Assignment:
From the line below that contains "[Teilen] (23, 2534)" to the line that contains "Impressum (337, 2489)", repeat every line exactly, both ends included, and nothing else.

Listed entries:
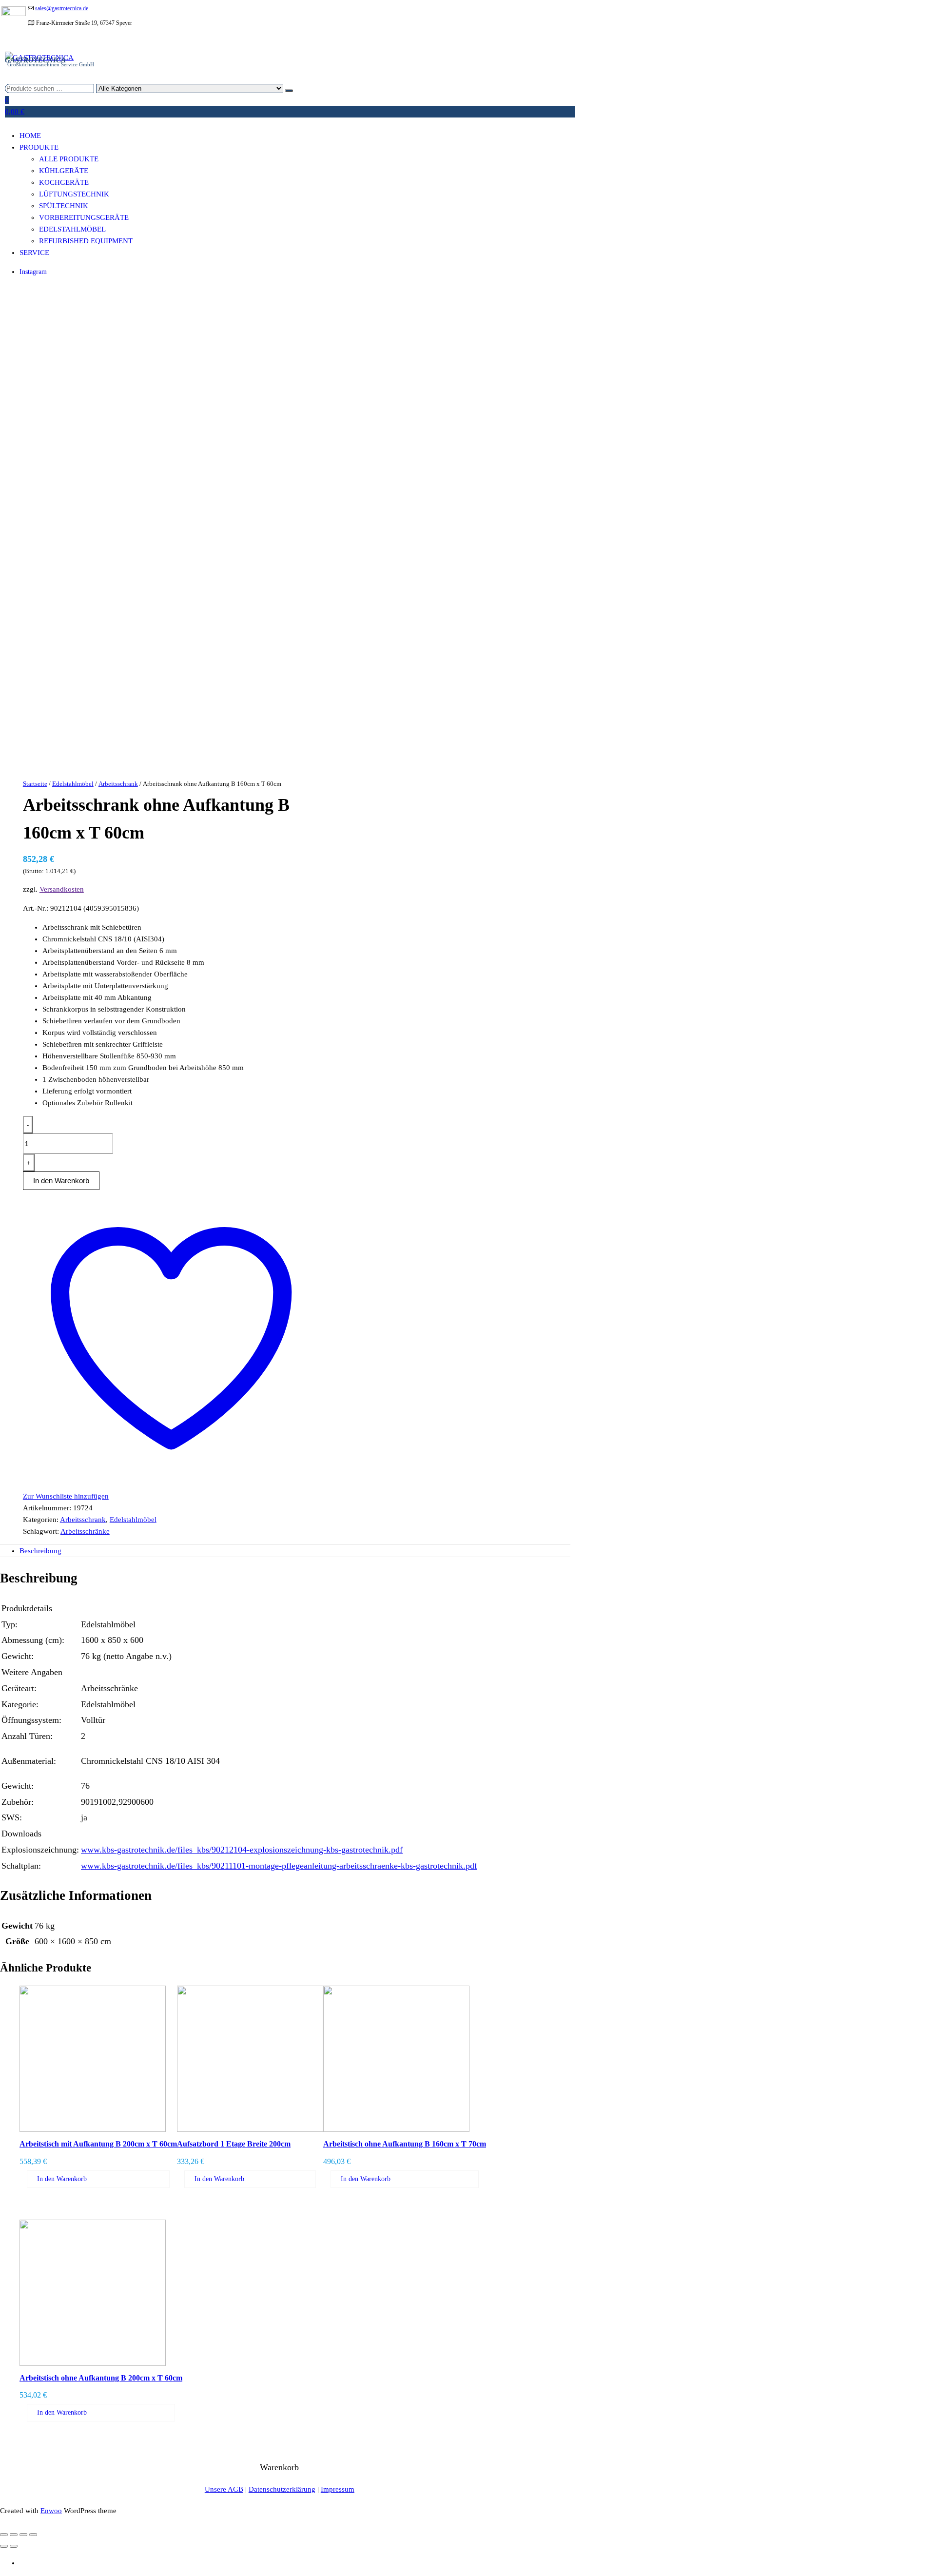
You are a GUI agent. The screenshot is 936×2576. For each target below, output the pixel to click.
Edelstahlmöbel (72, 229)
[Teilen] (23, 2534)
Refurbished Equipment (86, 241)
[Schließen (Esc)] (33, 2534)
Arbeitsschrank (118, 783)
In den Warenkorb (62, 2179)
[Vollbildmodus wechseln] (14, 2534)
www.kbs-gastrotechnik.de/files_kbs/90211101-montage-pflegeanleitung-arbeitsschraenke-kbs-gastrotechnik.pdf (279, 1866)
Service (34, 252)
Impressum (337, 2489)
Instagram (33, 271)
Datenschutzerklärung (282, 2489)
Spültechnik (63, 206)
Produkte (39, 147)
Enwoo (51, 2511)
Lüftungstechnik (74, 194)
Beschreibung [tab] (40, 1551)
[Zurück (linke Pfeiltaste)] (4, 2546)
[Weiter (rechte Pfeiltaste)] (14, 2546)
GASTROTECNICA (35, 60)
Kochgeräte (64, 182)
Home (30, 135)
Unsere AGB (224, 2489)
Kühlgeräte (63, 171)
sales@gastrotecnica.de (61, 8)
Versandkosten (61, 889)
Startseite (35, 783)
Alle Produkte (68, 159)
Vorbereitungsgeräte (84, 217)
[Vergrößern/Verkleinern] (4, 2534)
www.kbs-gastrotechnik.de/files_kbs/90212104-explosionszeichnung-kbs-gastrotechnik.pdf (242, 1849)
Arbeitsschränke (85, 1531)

...

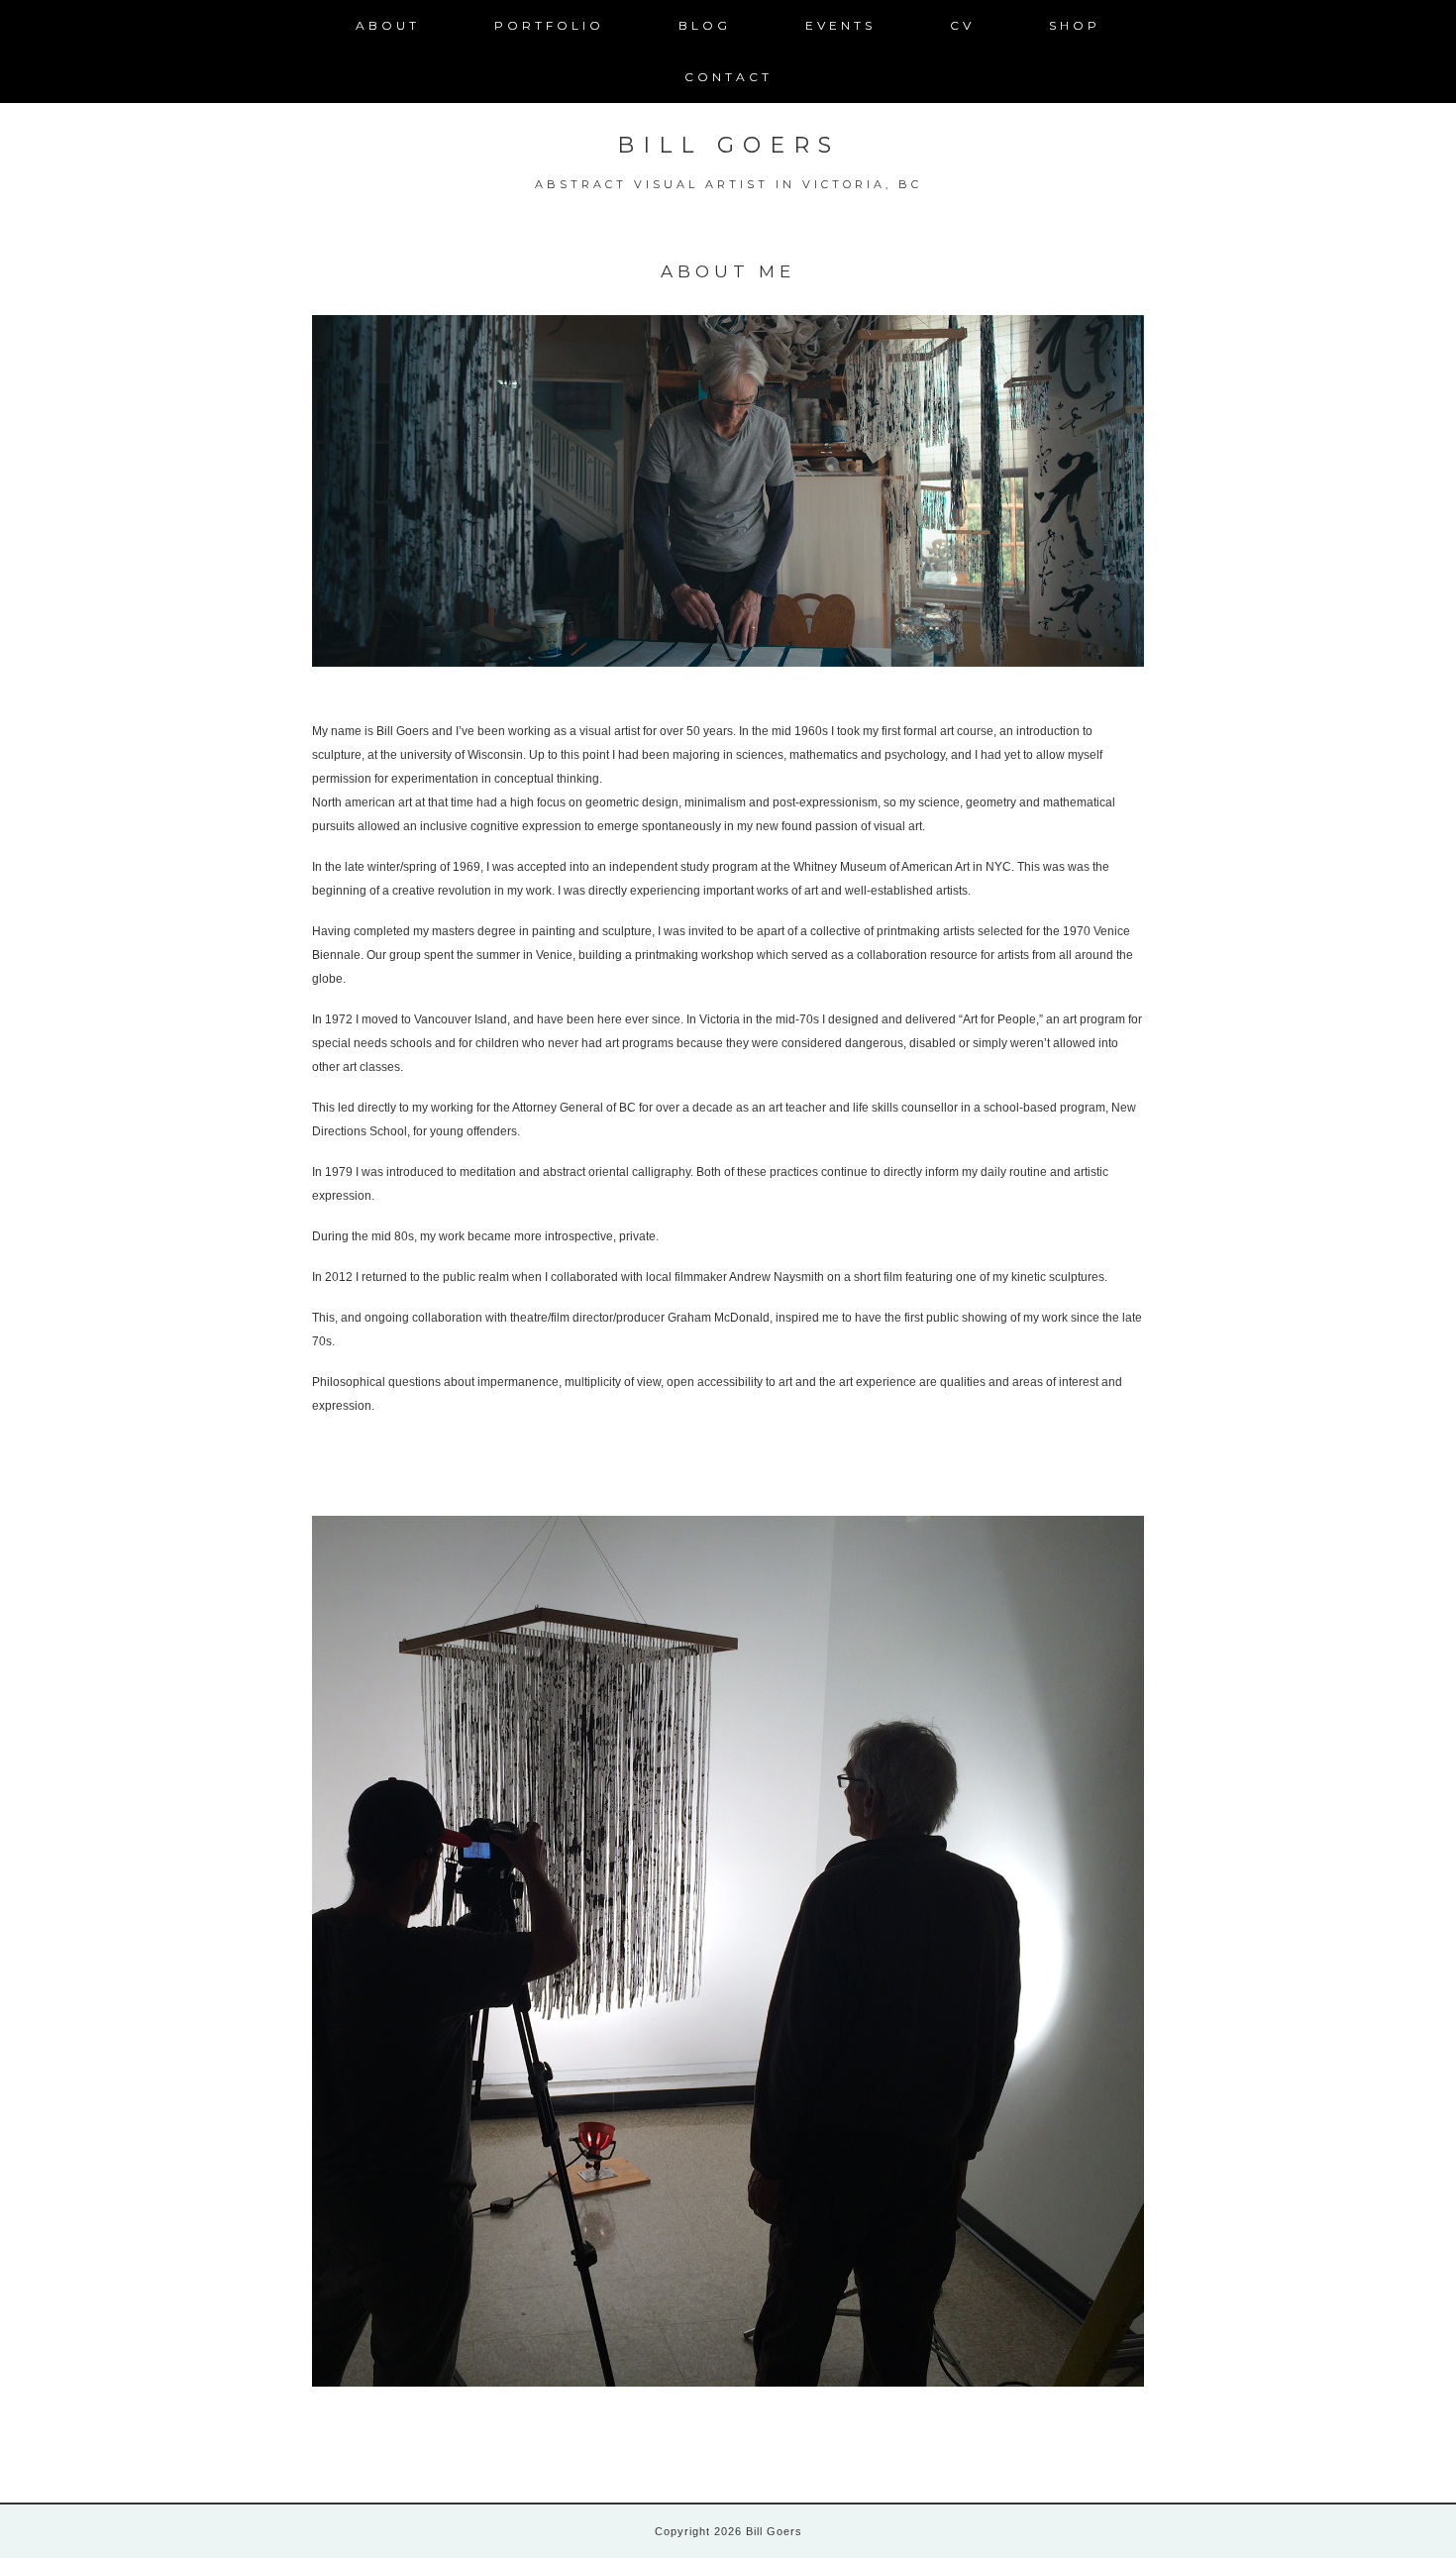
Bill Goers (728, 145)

* * *

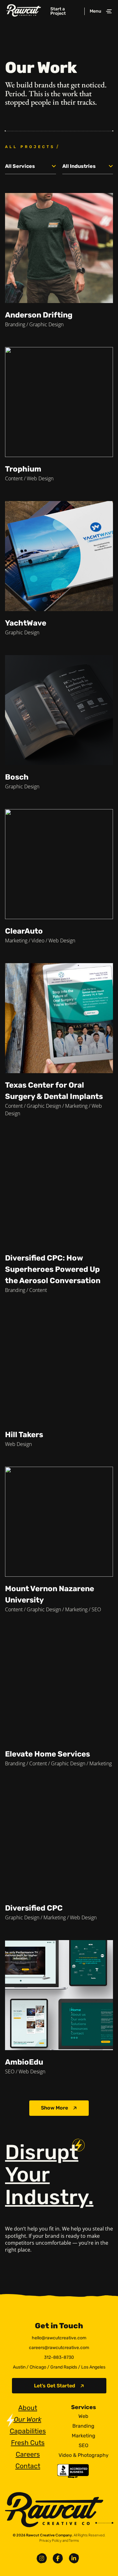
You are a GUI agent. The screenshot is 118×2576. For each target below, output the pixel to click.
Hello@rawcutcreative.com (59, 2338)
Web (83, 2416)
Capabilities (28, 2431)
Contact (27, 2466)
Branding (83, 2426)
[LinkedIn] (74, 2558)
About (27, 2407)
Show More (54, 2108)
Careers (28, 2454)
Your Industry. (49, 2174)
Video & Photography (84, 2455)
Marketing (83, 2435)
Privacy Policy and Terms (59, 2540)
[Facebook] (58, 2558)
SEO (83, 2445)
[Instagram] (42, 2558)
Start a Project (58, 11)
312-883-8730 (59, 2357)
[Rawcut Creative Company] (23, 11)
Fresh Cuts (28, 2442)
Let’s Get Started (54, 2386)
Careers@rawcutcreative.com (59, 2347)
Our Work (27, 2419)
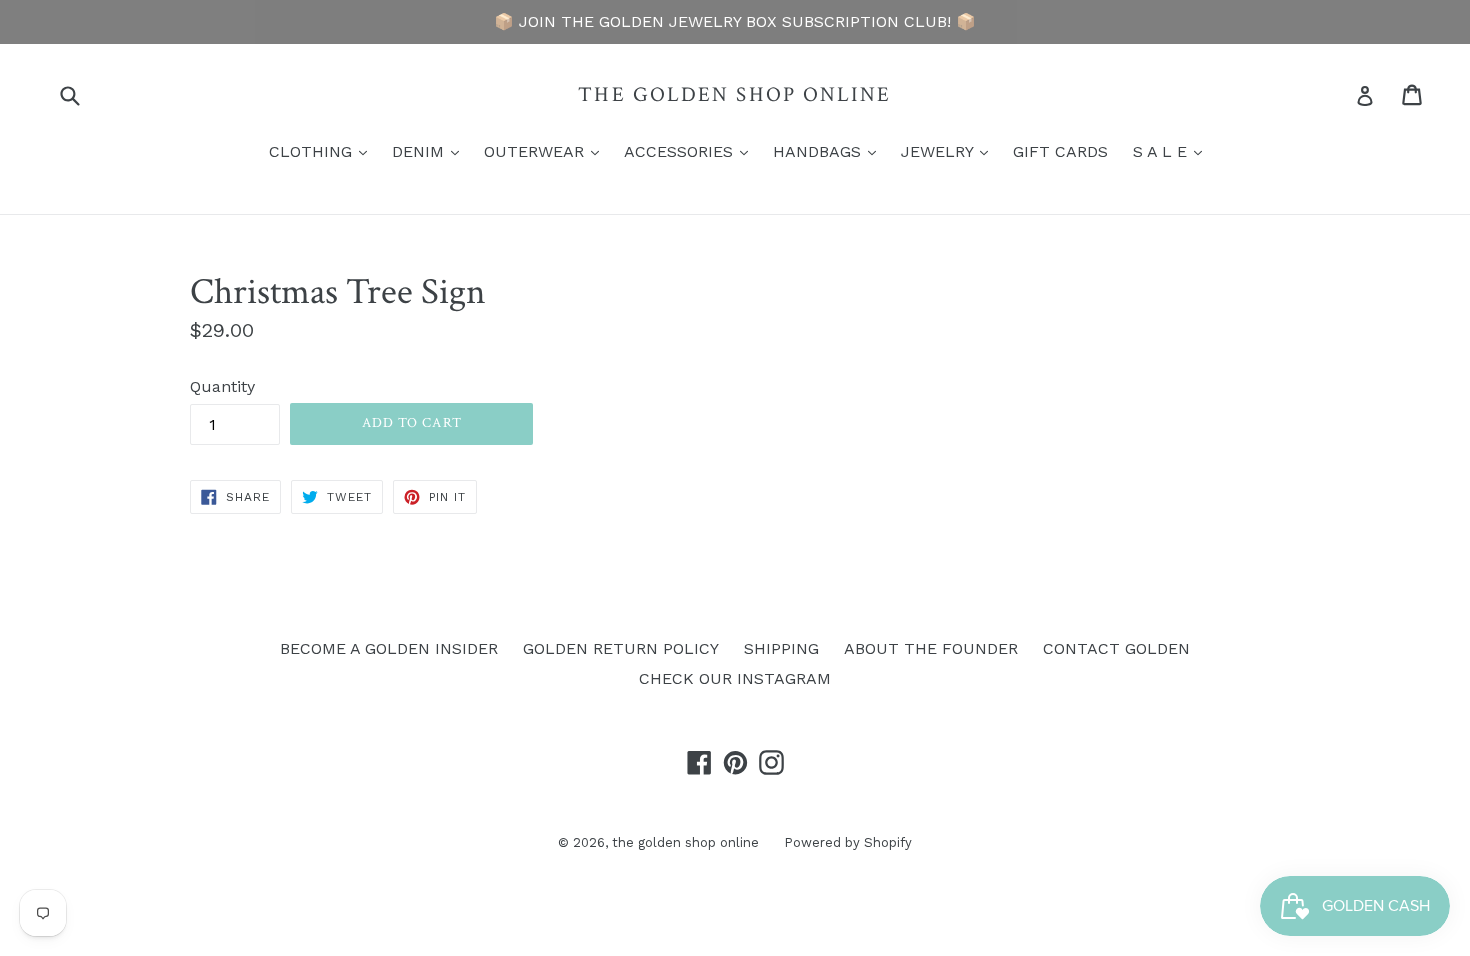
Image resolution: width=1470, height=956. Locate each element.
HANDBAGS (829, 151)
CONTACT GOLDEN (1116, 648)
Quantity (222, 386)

Response:
[Teilen] (23, 2534)
Refurbished Equipment (86, 241)
[Schließen (Esc)] (33, 2534)
Arbeitsschrank (118, 783)
In den Warenkorb (62, 2179)
[Vollbildmodus wechseln] (14, 2534)
www.kbs-gastrotechnik.de/files_kbs/90211101-montage-pflegeanleitung-arbeitsschraenke-kbs-gastrotechnik.pdf (279, 1866)
Service (34, 252)
Impressum (337, 2489)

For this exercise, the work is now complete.